There were sound reasons why our Lord must suffer and die and be raised again. First, because, “It is written.” The Old Testament Scriptures declared it so and the Scriptures cannot be broken. We see it in all three parts. In the part called The Law it is clear in The Seed of the Woman in Genesis 3:15 and in Abraham’s lamb of sacrifice, Genesis 22. It is clear in the part called The Prophets as in Isaiah 53. It is clear in the part called The Psalms as in Psalms 22 and 69. As His death was foretold, so also was His resurrection in the same Scriptures.

He also said, “it behooved Him to suffer.” This means there was no other way to accomplish man’s redemption. This does not mean He was obligated to do so. It would have been a righteous thing for God to have swept the whole race into hell. But having agreed, as it were, to redeem us, then the eternal Son was obligated to become incarnate, suffer, die, and rise again. God could not spare His Son if this was to be done. And as it behooved Him to suffer so also it behooved Him to rise again from the dead. For “if Christ be not raised … ye are yet in your sins” (1 Corinthians 15:17). He must be raised for our justification (Romans 4:25).
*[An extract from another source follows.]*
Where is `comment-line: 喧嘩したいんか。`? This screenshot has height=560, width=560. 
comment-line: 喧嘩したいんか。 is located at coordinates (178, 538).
Both the truths of repentance and remission of sins are to be preached in His name. Since He is the Saviour of the world it is right and proper that this Gospel should be preached among all nations and that this witness should begin at Jerusalem as Paul said—“to the Jew first.”

I once was a stranger to grace and to God;
I knew not my danger, I felt not my load;
Tho’ friends spoke in rapture of Christ on the tree,
“Jehovah Tsidkenu” was nothing to me.

When free grace awoke me by light from on high,
Then legal fears shook me,—I trembled to die;
No refuge, no safety, in self could I see:
“Jehovah Tsidkenu” my Saviour must be.

My terrors all vanished before the sweet name;
My guilty fears banished, with boldness I came
To drink at the fountain, life-giving and free:
“Jehovah Tsidkenu” is all things to me.

“Jehovah Tsidkenu!” My treasure and boast;
“Jehovah Tsidkenu!” I ne’er can be lost;
In Thee I shall conquer by flood and by field,
My cable, my anchor, my breastplate and shield!

—Robert M. Mc Cheyne

P.S. “Jehovah Tsidkenu” means “The Lord our Righteousness” (Jeremiah 23:6).